---------- DATASET ----------

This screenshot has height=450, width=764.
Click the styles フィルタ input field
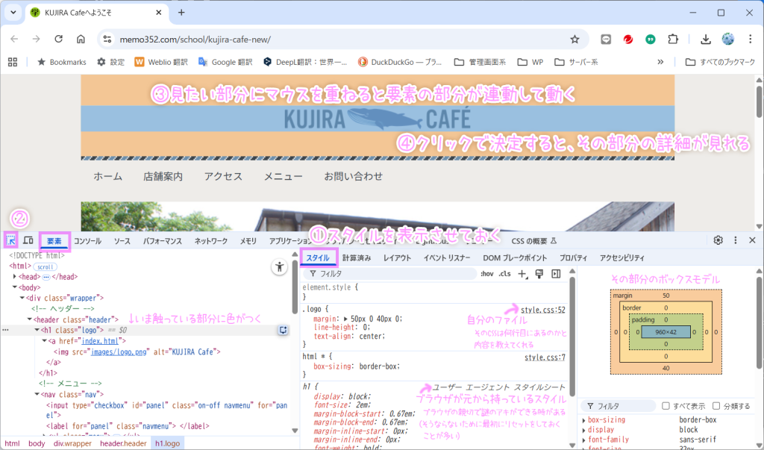pyautogui.click(x=395, y=274)
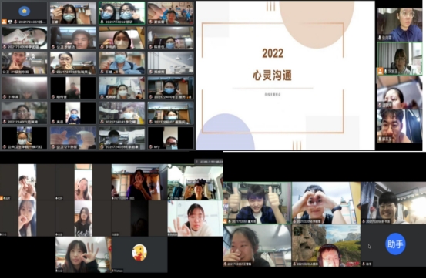Click the cartoon duck profile avatar

(x=139, y=253)
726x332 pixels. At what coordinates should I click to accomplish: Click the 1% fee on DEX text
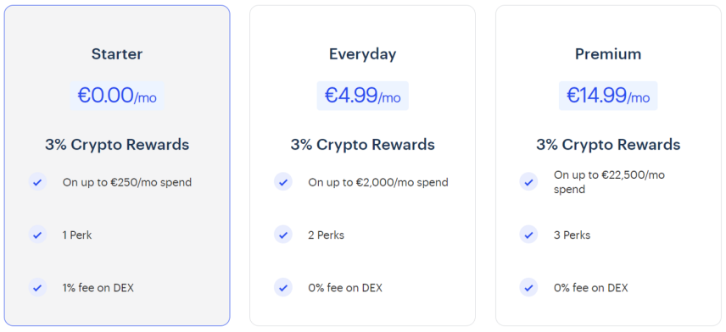point(98,288)
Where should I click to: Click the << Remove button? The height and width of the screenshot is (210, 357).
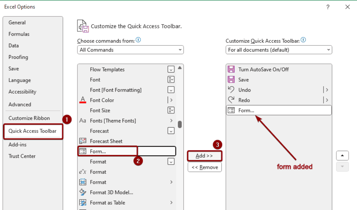tap(204, 167)
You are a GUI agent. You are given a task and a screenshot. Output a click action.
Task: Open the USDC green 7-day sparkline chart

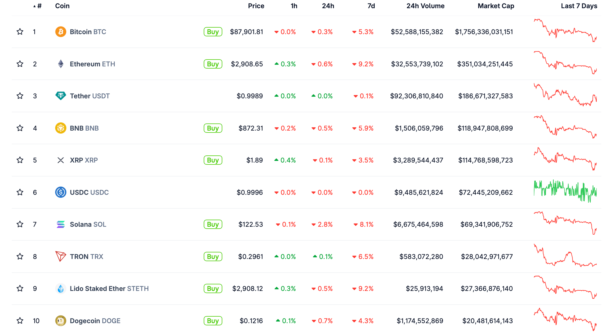565,191
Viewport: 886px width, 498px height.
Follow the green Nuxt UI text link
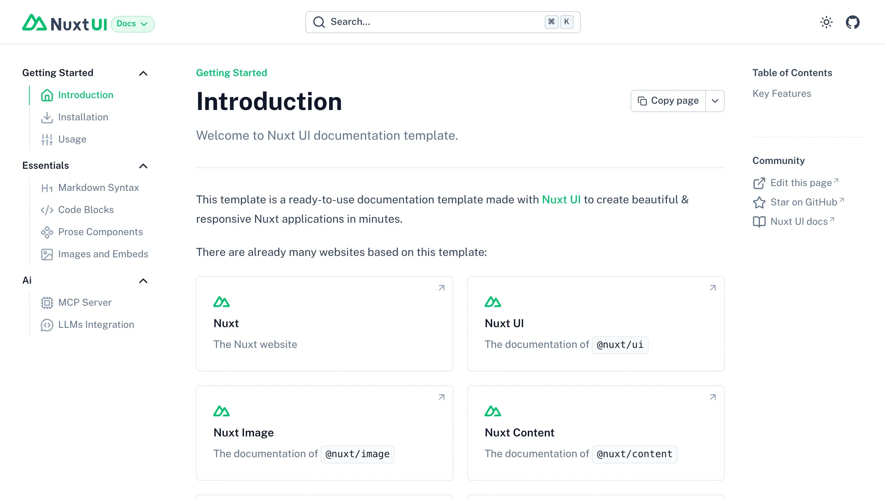pos(561,200)
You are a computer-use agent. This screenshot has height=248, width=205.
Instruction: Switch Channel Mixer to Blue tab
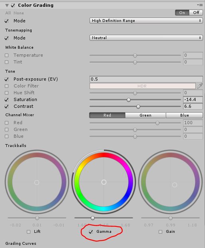click(x=185, y=115)
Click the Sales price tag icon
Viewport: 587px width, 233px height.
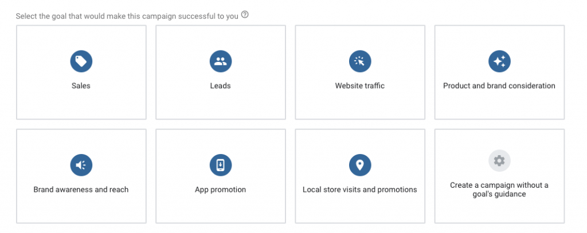(81, 61)

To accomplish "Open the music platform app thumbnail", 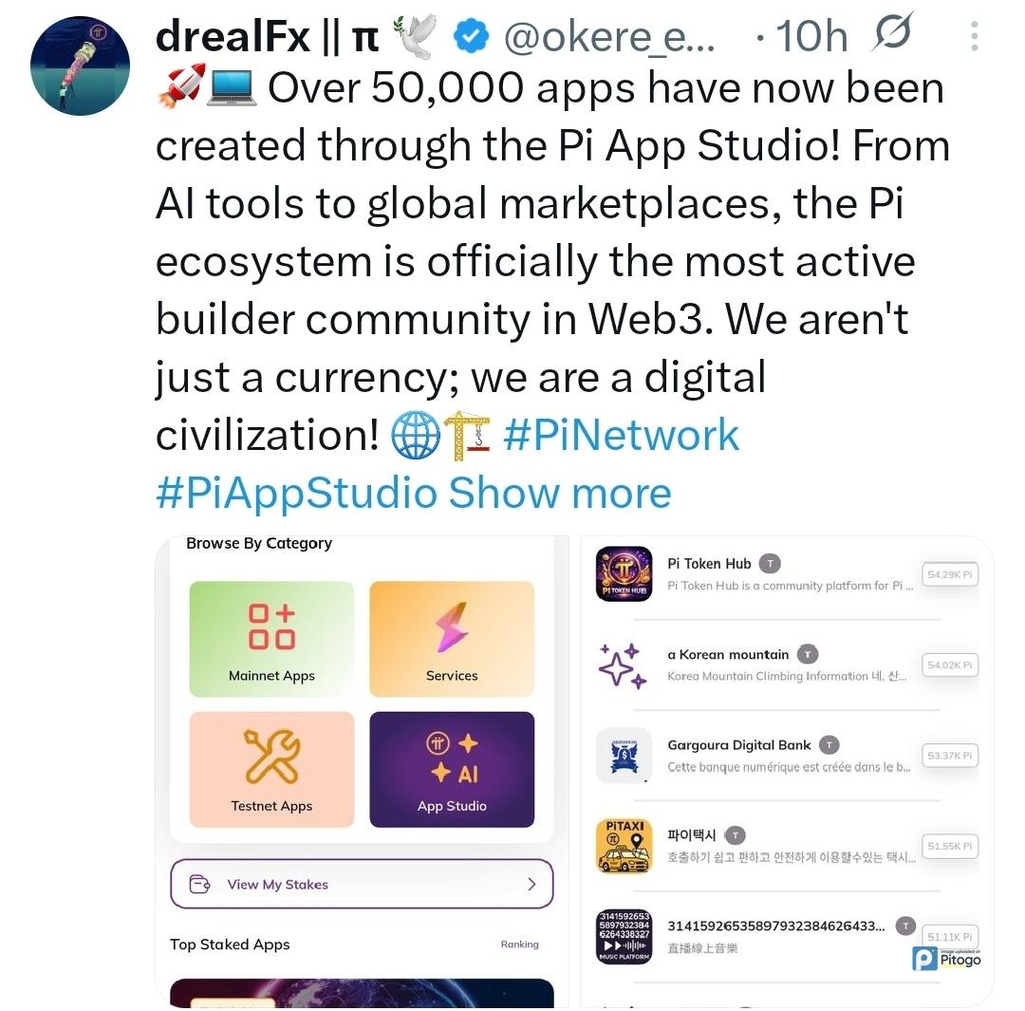I will pos(624,936).
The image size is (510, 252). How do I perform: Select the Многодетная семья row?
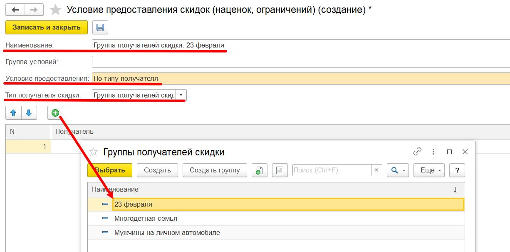146,218
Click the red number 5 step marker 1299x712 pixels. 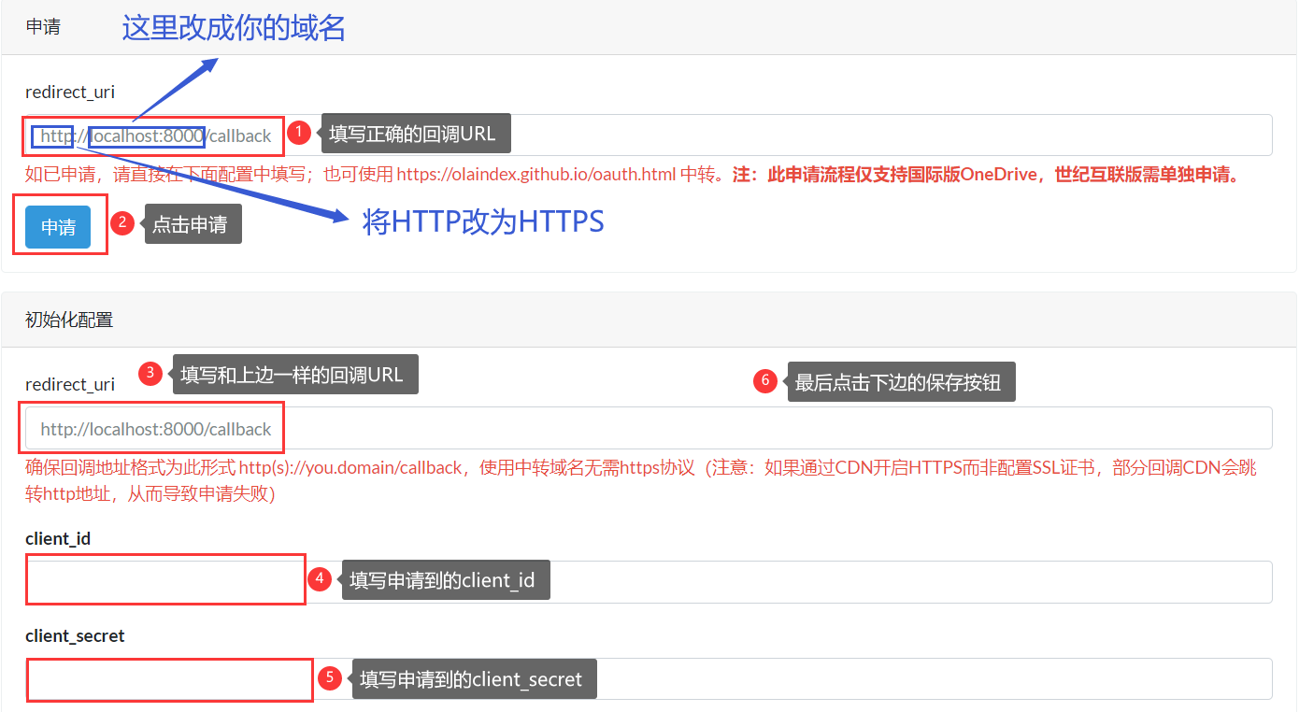click(329, 677)
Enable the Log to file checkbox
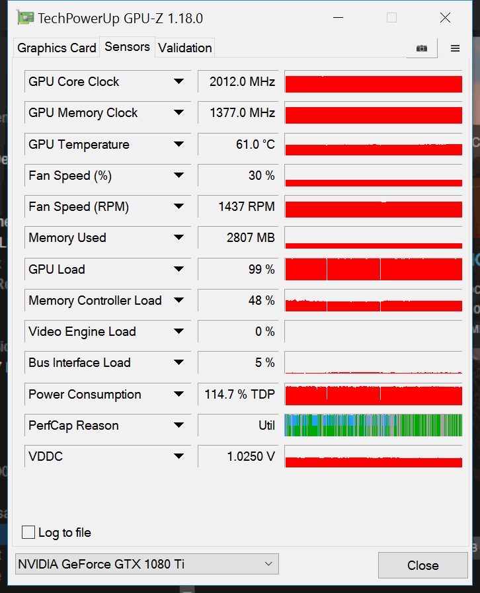This screenshot has height=593, width=480. [28, 532]
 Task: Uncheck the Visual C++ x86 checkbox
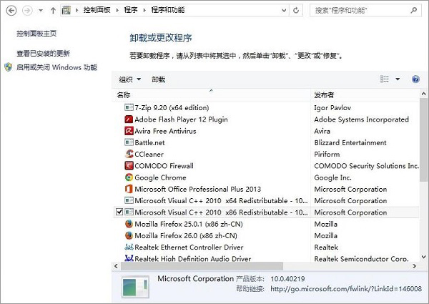pos(119,212)
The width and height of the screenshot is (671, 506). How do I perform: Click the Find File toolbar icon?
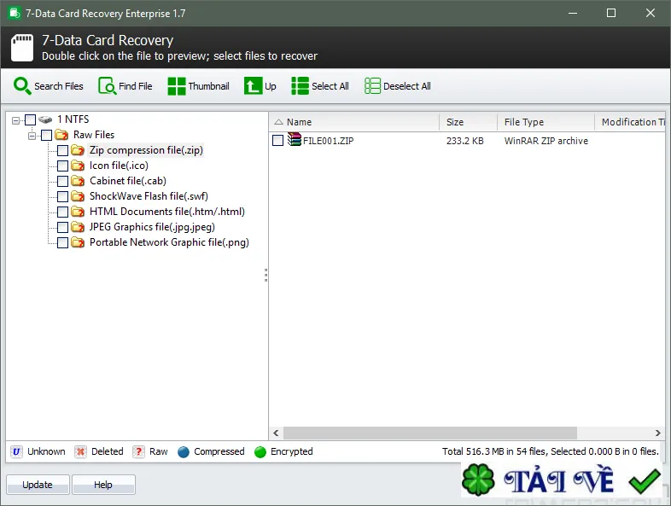(x=107, y=86)
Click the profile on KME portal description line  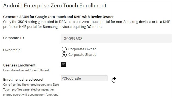click(x=53, y=27)
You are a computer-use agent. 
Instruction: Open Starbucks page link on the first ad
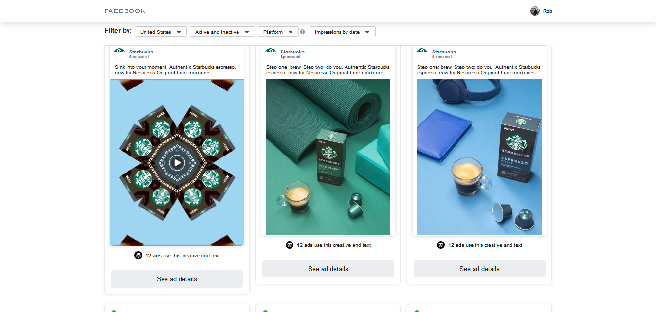(141, 52)
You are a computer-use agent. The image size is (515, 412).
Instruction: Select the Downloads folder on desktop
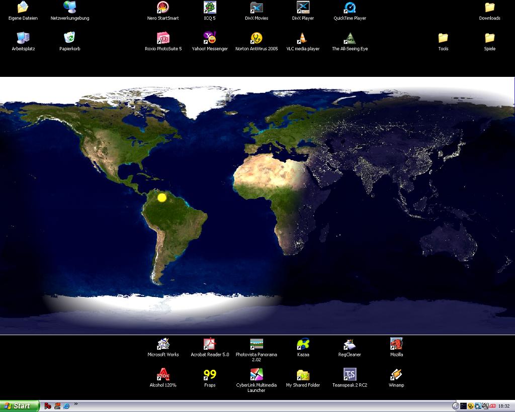pos(489,8)
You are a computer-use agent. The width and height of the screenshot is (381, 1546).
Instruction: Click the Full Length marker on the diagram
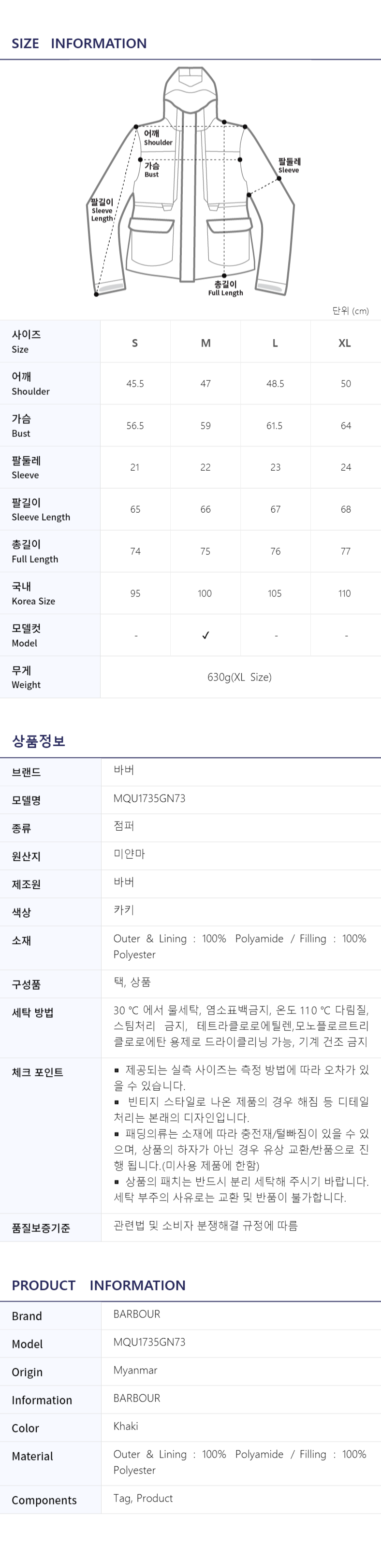click(226, 288)
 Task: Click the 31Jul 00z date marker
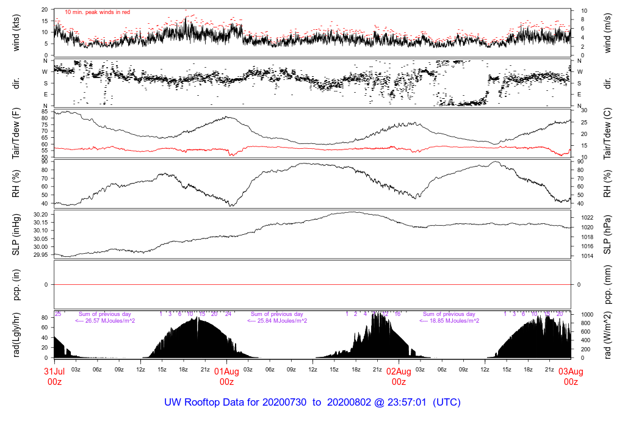(x=54, y=376)
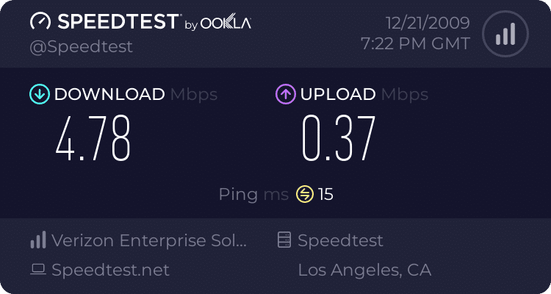This screenshot has width=551, height=294.
Task: Click the purple upload arrow icon
Action: click(286, 94)
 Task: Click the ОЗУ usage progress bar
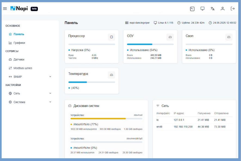pyautogui.click(x=150, y=44)
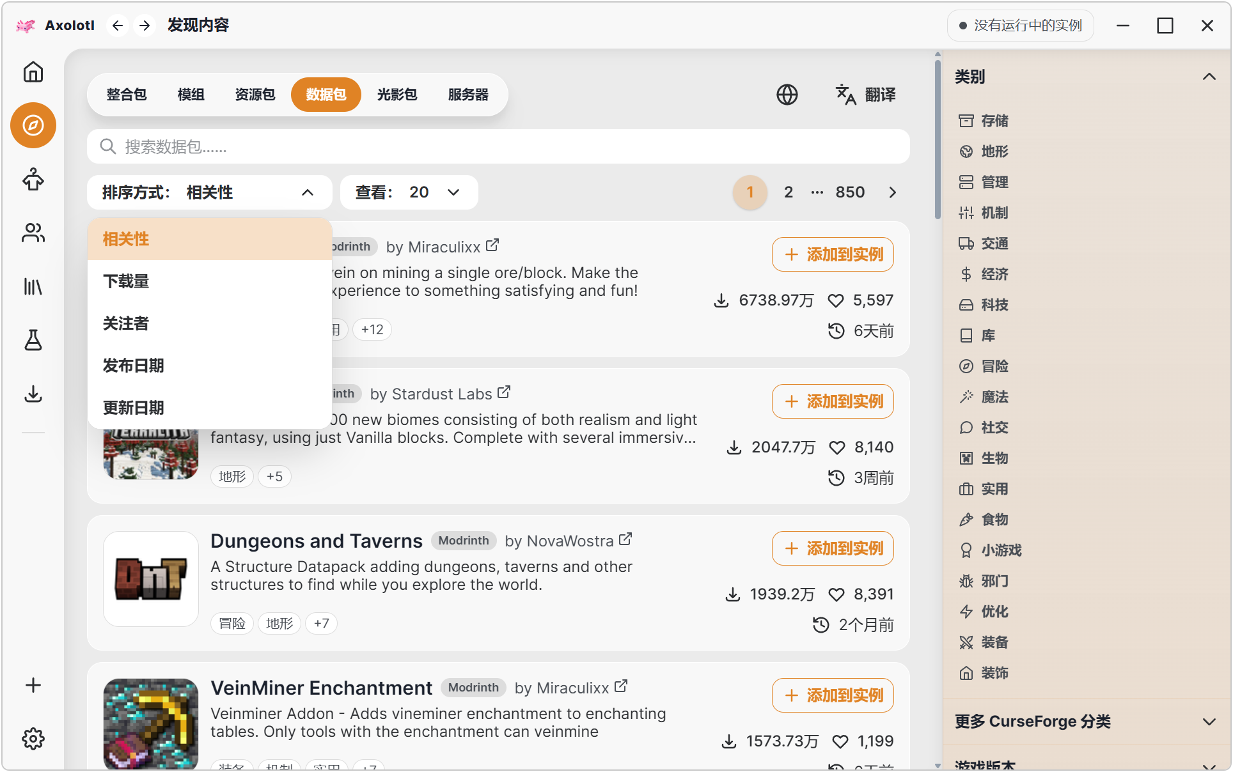Open the flask experiments icon in sidebar

[33, 340]
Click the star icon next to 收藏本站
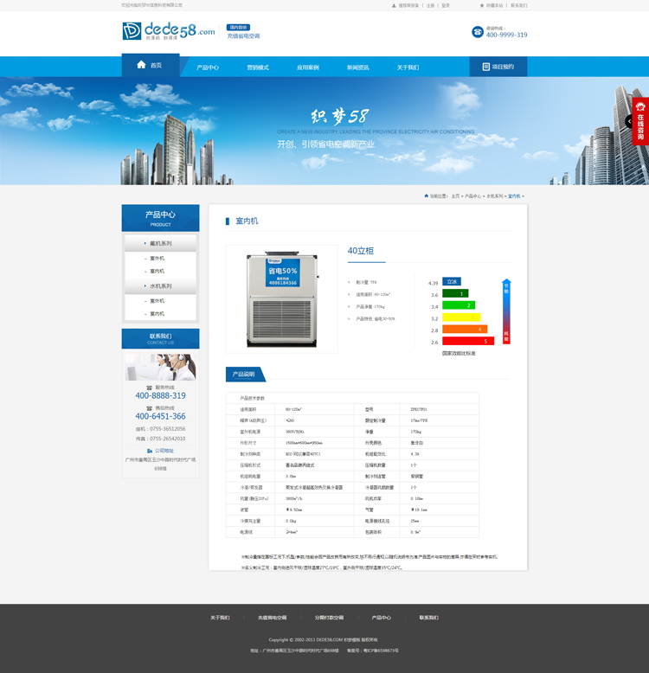 pos(482,5)
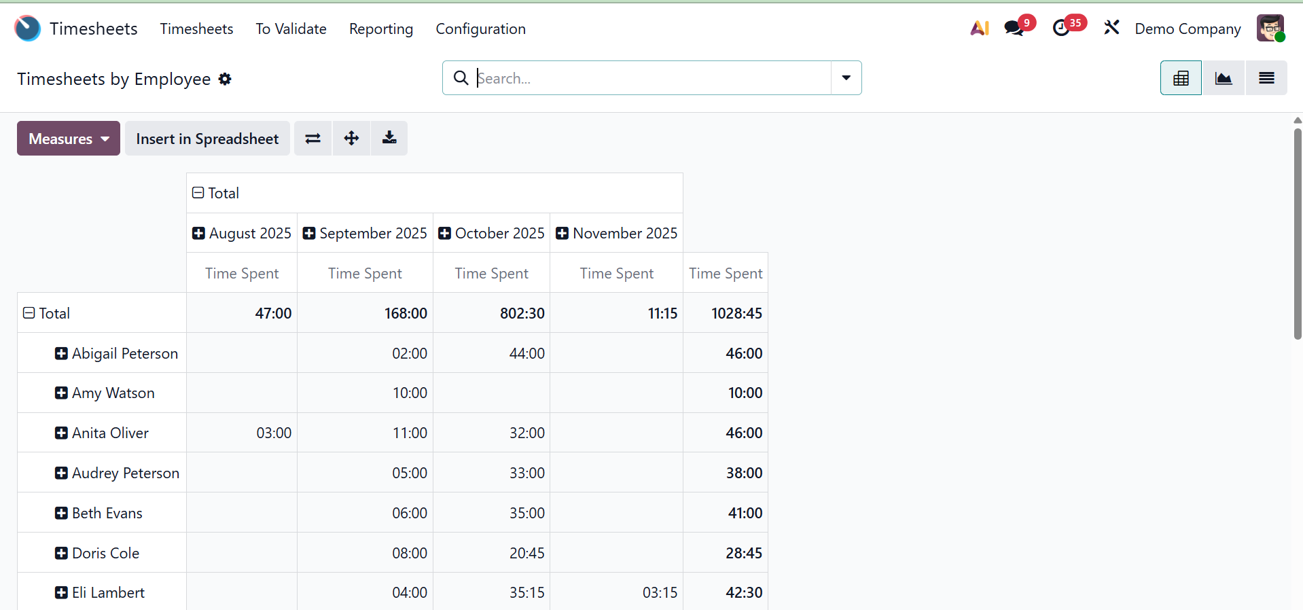Open the debug tools icon
1303x610 pixels.
[1111, 29]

----------

• WHAT IS BEING ASKED: Number of lines with the string "computer" in them: give it by itself, based on the listing above.

• SOLUTION TO THE PROBLEM: 4